Return every one of the items below as a JSON list of strings, with each line as one string and blank lines left out.

-- start Exercise input --

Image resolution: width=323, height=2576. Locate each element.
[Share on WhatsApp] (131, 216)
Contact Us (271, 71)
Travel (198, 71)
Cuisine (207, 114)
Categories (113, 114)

-- end Exercise input --

(Reply):
[
  "Image resolution: width=323, height=2576. Locate each element.",
  "[Share on WhatsApp] (131, 216)",
  "Contact Us (271, 71)",
  "Travel (198, 71)",
  "Cuisine (207, 114)",
  "Categories (113, 114)"
]